Walkley win for UQ graduate

31 Jul 2017

University of Queensland graduate Carl Smith has been recognised at the 2017 Walkley Awards in the category of Young Journalist of the Year (longform), for his radio series Bionic Bodies.

The ABC Radio National The Science Show series focused on people whose lives had been changed as a result of advances in bionics.

Mr Smith said the award was a huge endorsement for The Science Show and Radio National's Science Unit, which supported young journalists and backed ambitious projects.

“The award highlights how important it is for journalists to shine the light on science, particularly the incredible work going on here in Australia,” Mr Smith said.

“I met so many outstanding researchers working to restore or replace body parts in those who have lost them, and it was remarkable talking to people like Di Ashworth who trialled Australia’s first bionic eye.

“The award is an acknowledgement of their work and perseverance – without them, there wouldn’t be a story.

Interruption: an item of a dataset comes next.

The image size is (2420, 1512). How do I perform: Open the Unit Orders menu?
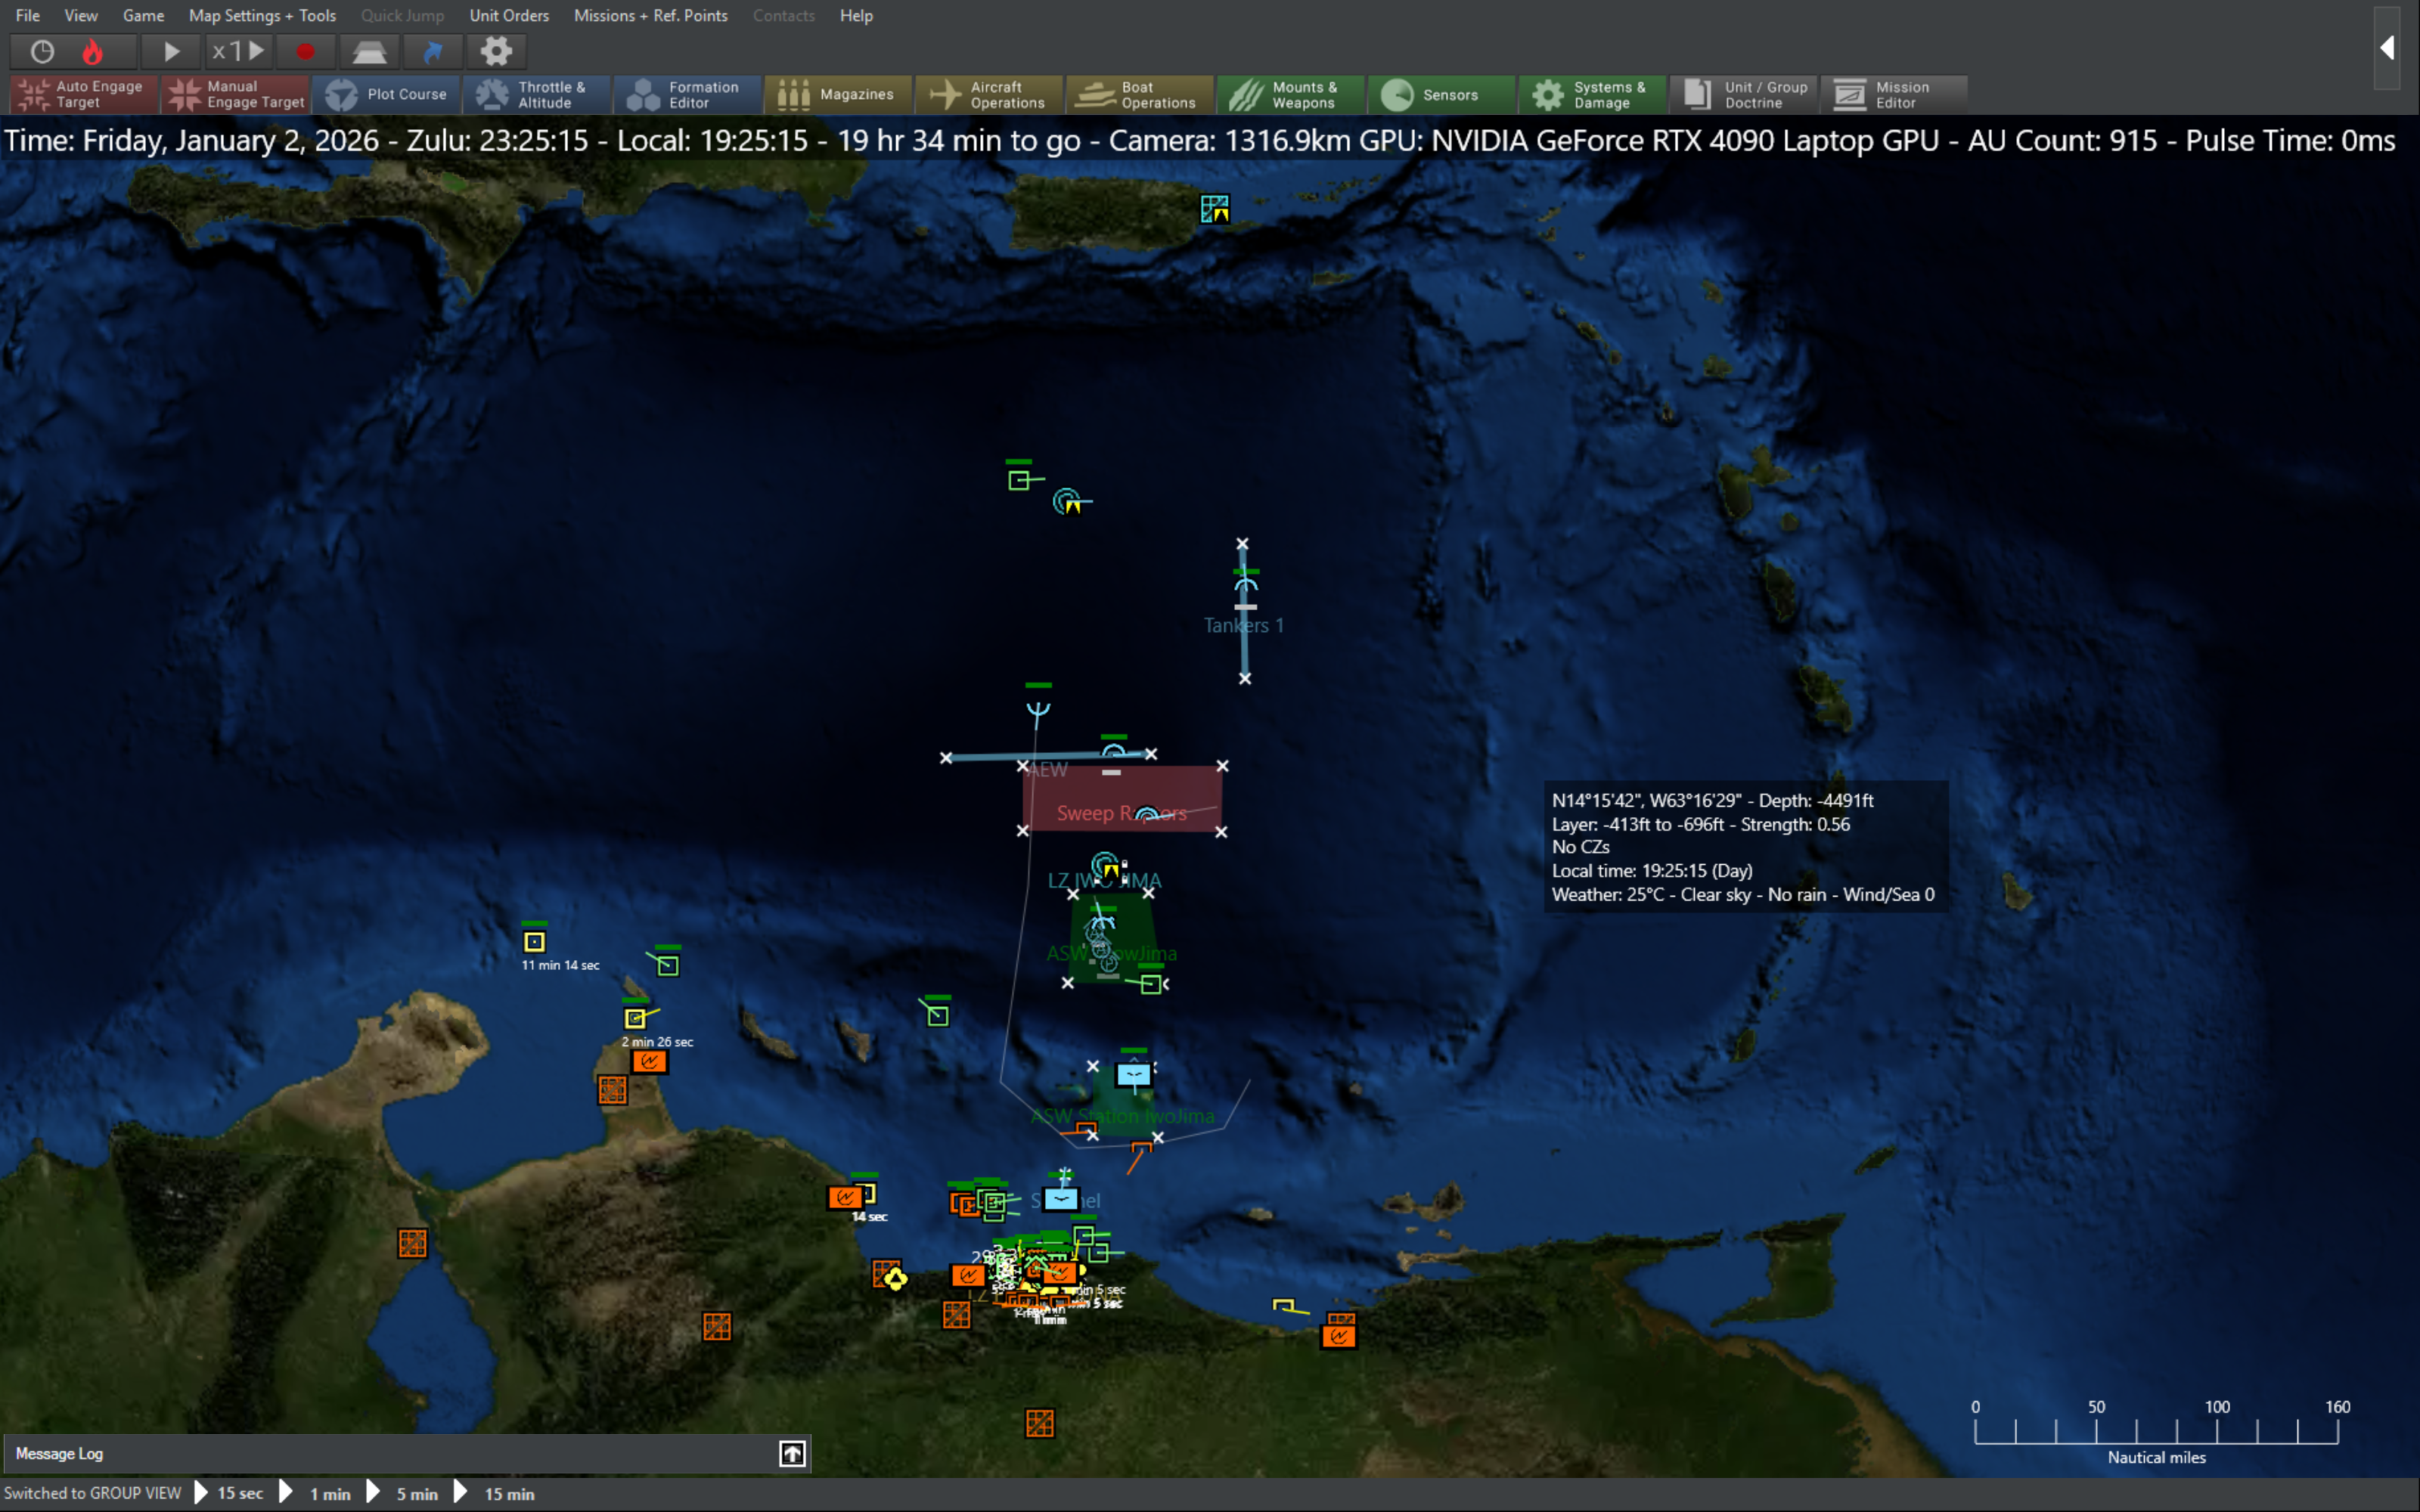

“For me, the series was a monster – two one-hour documentaries exploring new research in this incredible field.

“I had a few short stints to focus exclusively on the series, but much of the work happened on weekends or outside work hours.

“The award is proof to any young journalist that hard work can pay off.”

Mr Smith studied a Bachelor of Science / Journalism dual degree at UQ while working as an intern at ABC.

“UQ gave me the opportunity to mix my two interests – science and journalism,” he said.

“The university also has a great suite of facilities that let me translate those interests into my first journalism projects.

“JAC Radio was the perfect place to build basic skills, and the internship program within Journalism let me work with some of Australia’s best reporters and documentary makers.

“UQ’s Science program is outstanding, and I’m still using much of the knowledge from that degree in my job today,” he said.

Mr Smith is based in Sydney and works for Radio National’s Science Unit. He also presents the podcast series Short and Curly and is writing a new Science TV show.

“I’m really excited to keep finding creative ways to tell Australian science stories,” he said.

“I want to keep exploring the podcast and digital video spaces, but I’ll keep coming back to longform audio projects.”